> [Exercise goal]
As soon as the line containing "Where should I click to: Sort" appears in the material below, start returning lines exactly, and end with the line containing "Image resolution: width=1092".

********

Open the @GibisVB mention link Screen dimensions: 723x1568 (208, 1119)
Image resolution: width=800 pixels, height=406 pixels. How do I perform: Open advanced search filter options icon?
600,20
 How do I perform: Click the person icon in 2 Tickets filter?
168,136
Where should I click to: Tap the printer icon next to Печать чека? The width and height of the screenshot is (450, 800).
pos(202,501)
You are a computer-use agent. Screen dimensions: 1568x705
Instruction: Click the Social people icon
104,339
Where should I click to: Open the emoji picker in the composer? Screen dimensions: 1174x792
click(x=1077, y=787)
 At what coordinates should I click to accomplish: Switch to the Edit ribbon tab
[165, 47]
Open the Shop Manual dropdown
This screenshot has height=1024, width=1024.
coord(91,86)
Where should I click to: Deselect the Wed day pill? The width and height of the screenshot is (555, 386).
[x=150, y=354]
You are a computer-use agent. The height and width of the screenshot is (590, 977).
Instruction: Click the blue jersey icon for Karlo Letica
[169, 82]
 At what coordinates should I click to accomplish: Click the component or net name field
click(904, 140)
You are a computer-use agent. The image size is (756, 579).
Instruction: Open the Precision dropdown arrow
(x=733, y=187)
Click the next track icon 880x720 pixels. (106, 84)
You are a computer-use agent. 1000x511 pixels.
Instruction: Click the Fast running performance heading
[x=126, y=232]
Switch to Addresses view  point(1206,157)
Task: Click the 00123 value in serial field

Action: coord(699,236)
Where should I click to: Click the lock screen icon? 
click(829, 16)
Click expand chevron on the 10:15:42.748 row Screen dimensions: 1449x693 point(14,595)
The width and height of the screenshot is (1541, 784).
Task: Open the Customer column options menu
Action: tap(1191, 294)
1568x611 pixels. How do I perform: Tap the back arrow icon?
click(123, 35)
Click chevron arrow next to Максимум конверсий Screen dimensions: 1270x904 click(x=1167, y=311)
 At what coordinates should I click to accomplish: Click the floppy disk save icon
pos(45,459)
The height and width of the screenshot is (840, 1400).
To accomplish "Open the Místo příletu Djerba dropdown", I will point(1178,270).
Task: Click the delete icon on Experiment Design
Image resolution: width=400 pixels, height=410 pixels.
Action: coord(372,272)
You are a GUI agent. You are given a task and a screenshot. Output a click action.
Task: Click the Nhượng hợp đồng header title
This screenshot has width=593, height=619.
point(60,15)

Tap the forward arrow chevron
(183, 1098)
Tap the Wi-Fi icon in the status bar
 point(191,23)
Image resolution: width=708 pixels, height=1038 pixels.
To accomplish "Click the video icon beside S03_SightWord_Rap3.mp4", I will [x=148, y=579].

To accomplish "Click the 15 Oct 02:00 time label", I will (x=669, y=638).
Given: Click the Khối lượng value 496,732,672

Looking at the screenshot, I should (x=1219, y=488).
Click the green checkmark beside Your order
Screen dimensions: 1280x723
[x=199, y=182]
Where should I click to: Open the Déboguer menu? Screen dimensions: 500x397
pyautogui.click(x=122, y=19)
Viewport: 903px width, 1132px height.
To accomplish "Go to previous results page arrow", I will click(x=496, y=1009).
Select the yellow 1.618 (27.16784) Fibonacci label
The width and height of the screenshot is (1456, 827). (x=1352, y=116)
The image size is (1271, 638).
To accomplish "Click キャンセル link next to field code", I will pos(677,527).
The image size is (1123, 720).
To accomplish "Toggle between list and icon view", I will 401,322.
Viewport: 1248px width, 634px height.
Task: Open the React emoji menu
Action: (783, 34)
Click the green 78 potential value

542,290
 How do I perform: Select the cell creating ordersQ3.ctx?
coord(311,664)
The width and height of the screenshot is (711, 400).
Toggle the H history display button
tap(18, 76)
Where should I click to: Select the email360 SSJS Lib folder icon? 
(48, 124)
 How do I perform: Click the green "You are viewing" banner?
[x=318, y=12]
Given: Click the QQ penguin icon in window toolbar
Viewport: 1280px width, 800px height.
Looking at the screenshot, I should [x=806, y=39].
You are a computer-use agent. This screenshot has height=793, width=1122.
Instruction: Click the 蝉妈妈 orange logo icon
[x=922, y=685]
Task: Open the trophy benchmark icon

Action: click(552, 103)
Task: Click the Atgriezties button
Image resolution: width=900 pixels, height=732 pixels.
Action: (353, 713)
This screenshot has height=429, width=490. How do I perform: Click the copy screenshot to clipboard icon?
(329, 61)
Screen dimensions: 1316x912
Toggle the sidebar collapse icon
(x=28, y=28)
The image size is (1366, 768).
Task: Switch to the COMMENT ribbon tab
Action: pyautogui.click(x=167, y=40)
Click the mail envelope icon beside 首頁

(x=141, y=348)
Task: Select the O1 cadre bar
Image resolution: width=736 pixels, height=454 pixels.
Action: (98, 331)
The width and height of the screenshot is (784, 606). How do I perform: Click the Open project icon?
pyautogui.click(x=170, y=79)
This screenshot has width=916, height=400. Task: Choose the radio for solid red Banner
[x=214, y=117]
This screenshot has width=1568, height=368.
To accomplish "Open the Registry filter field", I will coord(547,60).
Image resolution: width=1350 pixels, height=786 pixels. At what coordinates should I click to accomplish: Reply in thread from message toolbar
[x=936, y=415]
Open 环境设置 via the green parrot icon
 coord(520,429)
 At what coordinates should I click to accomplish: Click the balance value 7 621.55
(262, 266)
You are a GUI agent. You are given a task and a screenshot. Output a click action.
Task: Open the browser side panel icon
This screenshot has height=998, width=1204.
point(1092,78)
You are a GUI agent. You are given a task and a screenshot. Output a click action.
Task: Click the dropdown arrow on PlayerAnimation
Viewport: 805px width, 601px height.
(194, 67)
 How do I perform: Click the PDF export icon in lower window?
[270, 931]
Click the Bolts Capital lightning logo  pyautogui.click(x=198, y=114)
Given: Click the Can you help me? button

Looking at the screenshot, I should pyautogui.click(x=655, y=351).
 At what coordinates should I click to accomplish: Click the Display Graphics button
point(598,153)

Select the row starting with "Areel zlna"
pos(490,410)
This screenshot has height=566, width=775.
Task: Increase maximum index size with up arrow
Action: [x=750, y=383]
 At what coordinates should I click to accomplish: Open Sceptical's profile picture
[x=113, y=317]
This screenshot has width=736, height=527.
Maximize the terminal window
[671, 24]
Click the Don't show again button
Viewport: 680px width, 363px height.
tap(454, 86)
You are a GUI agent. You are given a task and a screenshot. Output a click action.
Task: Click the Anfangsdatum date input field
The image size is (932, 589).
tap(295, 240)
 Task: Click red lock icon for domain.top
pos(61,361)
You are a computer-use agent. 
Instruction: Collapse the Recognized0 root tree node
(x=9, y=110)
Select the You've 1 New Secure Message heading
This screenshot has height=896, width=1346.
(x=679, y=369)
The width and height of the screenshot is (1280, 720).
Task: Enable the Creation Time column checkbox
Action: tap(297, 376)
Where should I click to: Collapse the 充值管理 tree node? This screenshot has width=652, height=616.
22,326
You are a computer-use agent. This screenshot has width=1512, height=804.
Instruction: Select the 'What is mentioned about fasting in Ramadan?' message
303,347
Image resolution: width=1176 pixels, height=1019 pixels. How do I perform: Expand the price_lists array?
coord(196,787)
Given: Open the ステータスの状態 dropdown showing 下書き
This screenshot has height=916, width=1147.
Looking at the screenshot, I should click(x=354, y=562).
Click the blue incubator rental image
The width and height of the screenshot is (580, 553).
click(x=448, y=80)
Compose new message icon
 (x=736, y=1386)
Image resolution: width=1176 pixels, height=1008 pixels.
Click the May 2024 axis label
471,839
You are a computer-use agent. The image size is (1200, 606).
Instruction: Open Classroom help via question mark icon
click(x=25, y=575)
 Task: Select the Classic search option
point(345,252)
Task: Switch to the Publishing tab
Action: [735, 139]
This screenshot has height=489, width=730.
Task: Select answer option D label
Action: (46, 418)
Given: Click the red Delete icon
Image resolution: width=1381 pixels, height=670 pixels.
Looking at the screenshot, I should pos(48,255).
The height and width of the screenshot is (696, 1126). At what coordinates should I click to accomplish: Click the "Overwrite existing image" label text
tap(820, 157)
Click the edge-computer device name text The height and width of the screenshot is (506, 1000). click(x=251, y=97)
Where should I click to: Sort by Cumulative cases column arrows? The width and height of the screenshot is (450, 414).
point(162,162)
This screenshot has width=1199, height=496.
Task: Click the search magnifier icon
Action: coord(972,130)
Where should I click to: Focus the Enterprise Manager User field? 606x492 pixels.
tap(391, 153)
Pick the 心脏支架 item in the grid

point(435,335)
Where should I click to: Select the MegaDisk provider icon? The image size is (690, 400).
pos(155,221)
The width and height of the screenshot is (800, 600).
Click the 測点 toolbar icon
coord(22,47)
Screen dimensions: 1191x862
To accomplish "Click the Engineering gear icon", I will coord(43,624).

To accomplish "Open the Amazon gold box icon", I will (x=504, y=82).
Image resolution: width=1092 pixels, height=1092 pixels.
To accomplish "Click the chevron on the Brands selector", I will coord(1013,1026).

********

> [Exercise output]
Where should I click to: Sort by Cumulative cases column arrows? The width and height of the screenshot is (450, 414).
point(162,162)
This screenshot has width=1199, height=496.
Task: Click the search magnifier icon
Action: coord(972,130)
Where should I click to: Focus the Enterprise Manager User field? 606x492 pixels.
tap(391, 153)
Pick the 心脏支架 item in the grid

point(435,335)
Where should I click to: Select the MegaDisk provider icon? The image size is (690, 400).
pos(155,221)
The width and height of the screenshot is (800, 600).
Click the 測点 toolbar icon
coord(22,47)
Screen dimensions: 1191x862
To accomplish "Click the Engineering gear icon", I will coord(43,624).

To accomplish "Open the Amazon gold box icon", I will (x=504, y=82).
Image resolution: width=1092 pixels, height=1092 pixels.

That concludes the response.